2. Stop Words & Noise Words
Your discovery software shouldn’t ignore characters or even entire words. But in many platforms, that’s the default. These platforms skip over words like “and,” “or,” and “not” because they use these words for their Boolean searches. That means that if you’re looking for a phrase such as “peanut butter or jelly” you will not be able to find it without difficult customization work. You could find peanut butter. You could find jelly. But you won’t find the phrase you want, because the search engine ignores a term by default.
Some products also skip over what are called “noise words.” These are words that the product has decided just don’t matter much, words like then, about, each, never, etc. One of the leading eDiscovery technologies excludes single letters, punctuation marks, and 112 default words. If a character is not indexed, it simply doesn’t exist in the search engine’s mind. You cannot find it. This leads to absurd situations where discovery software can’t even find the phrase “e-discovery.”

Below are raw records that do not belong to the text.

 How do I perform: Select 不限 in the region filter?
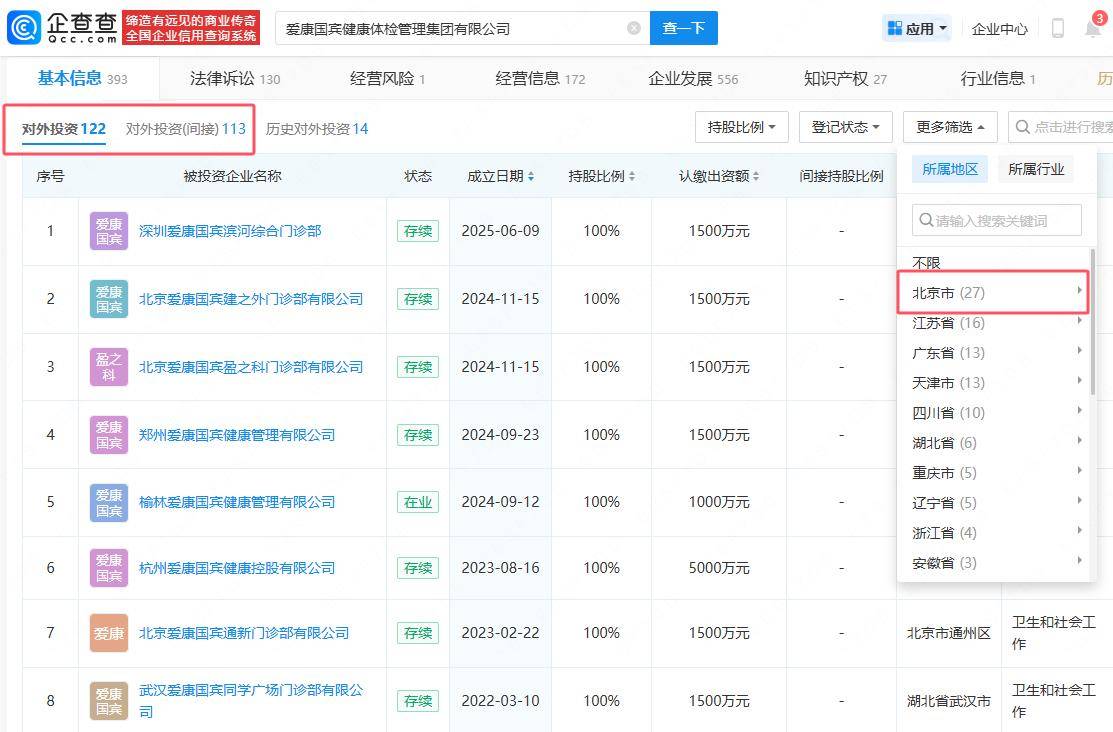click(926, 262)
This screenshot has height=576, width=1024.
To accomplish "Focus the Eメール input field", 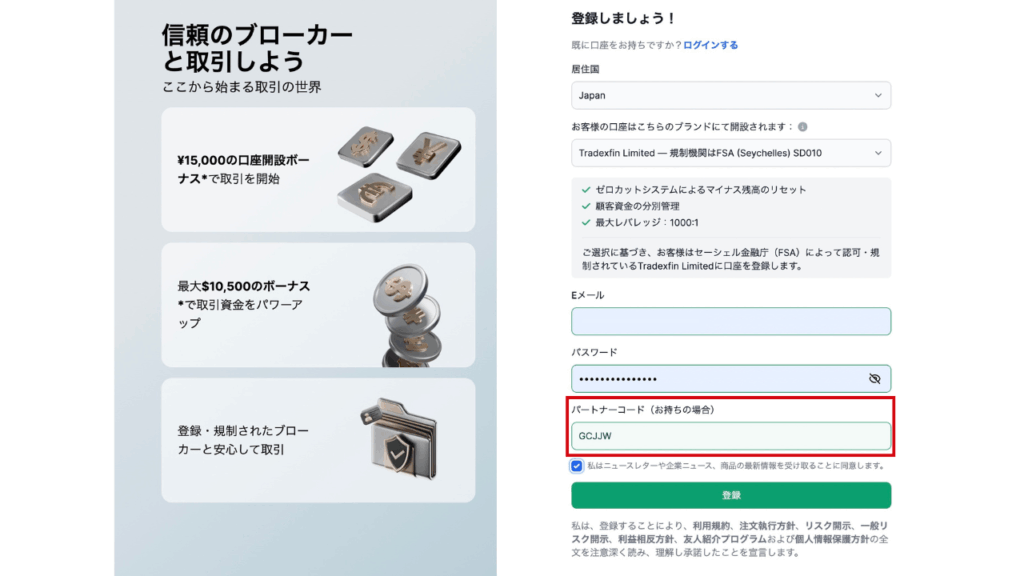I will [x=731, y=321].
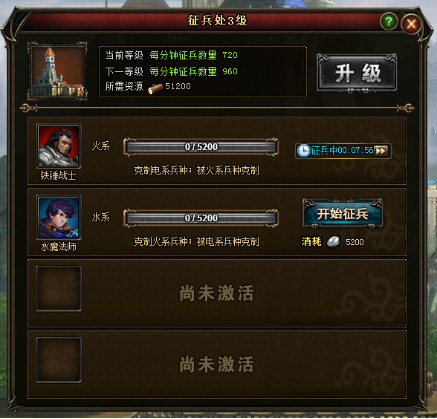
Task: Close the 征兵处 recruitment window
Action: point(411,24)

A reliable discovery platform should index all characters and allow you to search for whatever information you need, including all those ifs, ands, and buts. In Logikcull, that’s how it’s done. Logikcull’s Flex Search allows you to search for any word or character, so you can be confident that you’re finding the information you’re looking for. And because discovery shouldn’t require a PhD in information sciences, Logikcull’s search adopts to your search behaviors, recognizing if you’re using a specific search style and applying that behavior to provide you the best results.
3. Hidden Files
Yes, documents can hide from you. For example, a Microsoft Word document can contain embedded files, such as images, spreadsheets or even entire PowerPoint presentations. Even PDFs can contain hidden attachments. To ensure that your search is accurate, you need to be able to access these files. Not every platform allows for this, however. Some, for example, do not extract embedded files. Others are incredibly inconsistent with them. You may have to dig through a nasty exception report just to know which documents failed extraction and which have been extracted. And if you don’t extract the hidden files and index them, the user has no idea that they exist and thus puts themselves at risk when running searches.
A reliable discovery platform should eliminate such risks, not create them. Logikcull extracts all of these documents and tags them with a QC Tag of “has embedded files” (see item 1, above) so that users can quickly identify the documents that may be hiding something.
If your discovery platform checks all three of these boxes, you can be confident in the accuracy and reliability of its search. If it doesn’t, you might be rolling the dice every time you go to review information.